Exercise: In the records below, find the line containing "The width and" and print it and every line after it exactly, through the end. Skip pictures.

Material shown:
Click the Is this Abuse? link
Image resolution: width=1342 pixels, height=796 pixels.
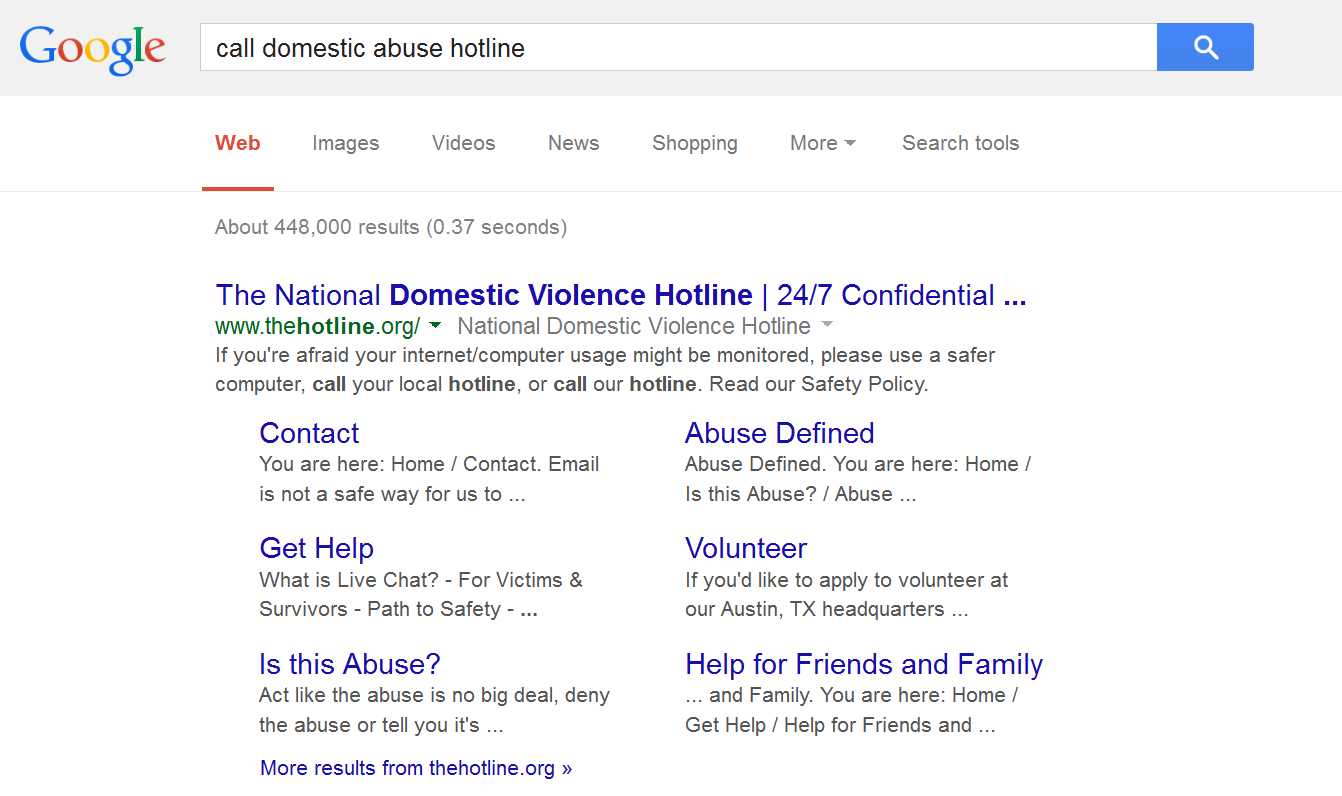click(349, 664)
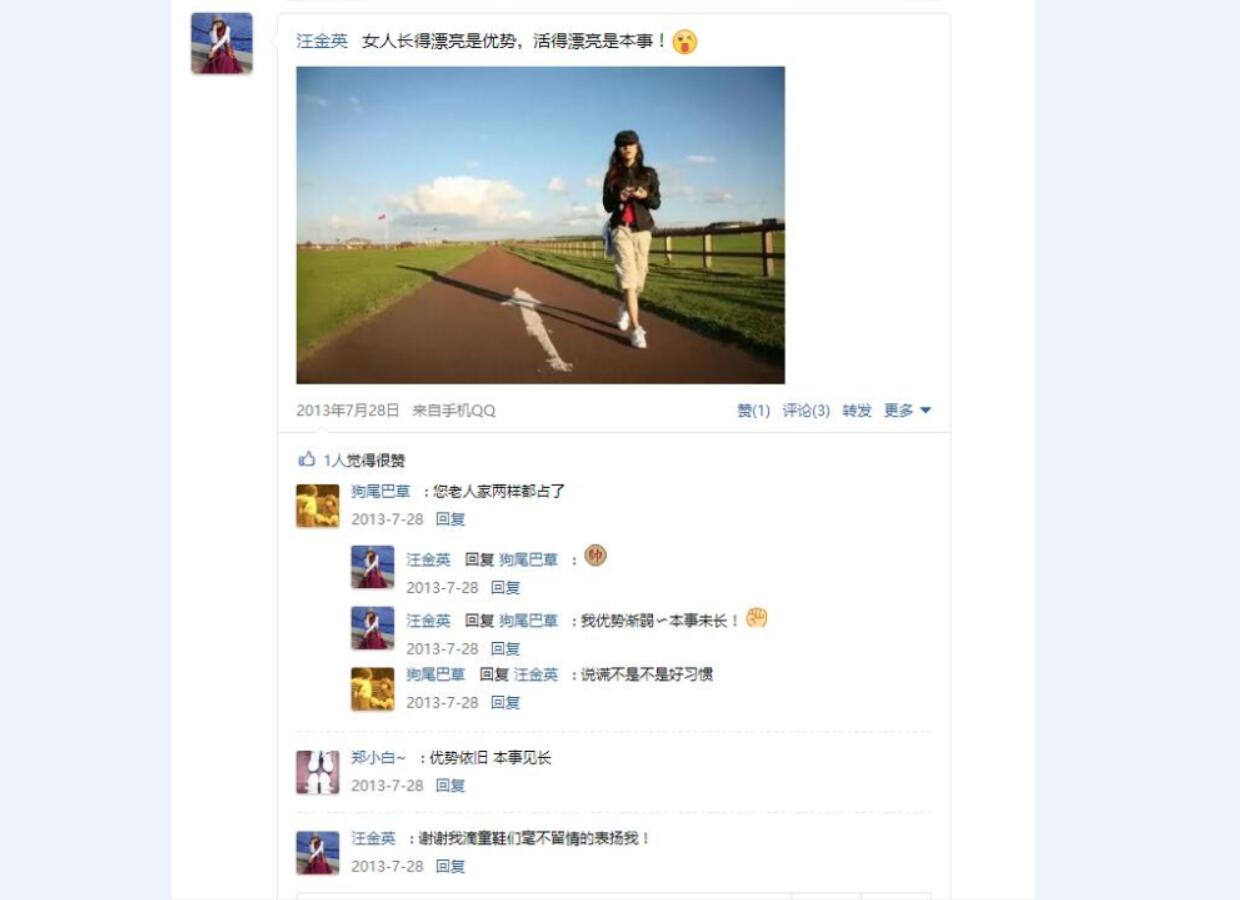
Task: Open the 评论(3) comments link
Action: [806, 411]
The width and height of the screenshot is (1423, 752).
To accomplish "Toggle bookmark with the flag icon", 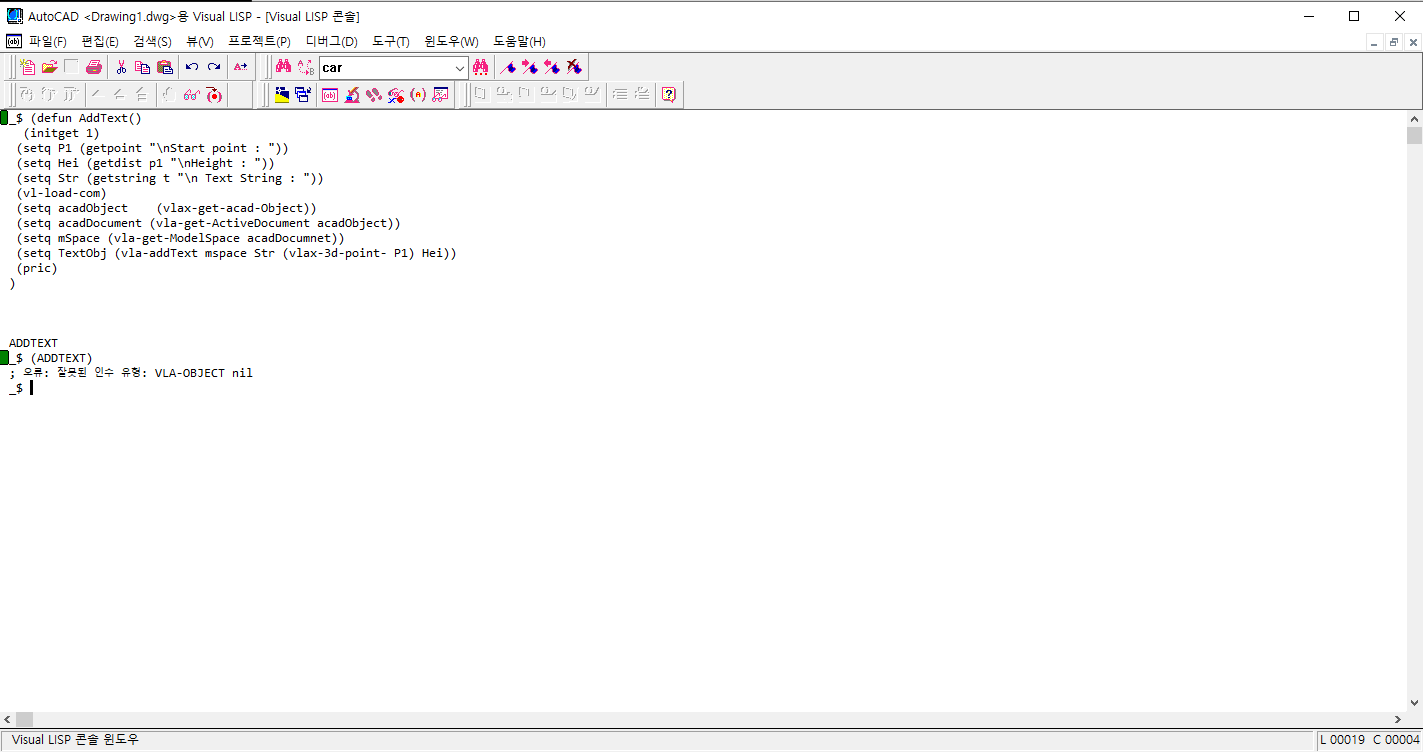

Your response:
The width and height of the screenshot is (1423, 752).
To accomplish "Toggle bookmark with the flag icon", 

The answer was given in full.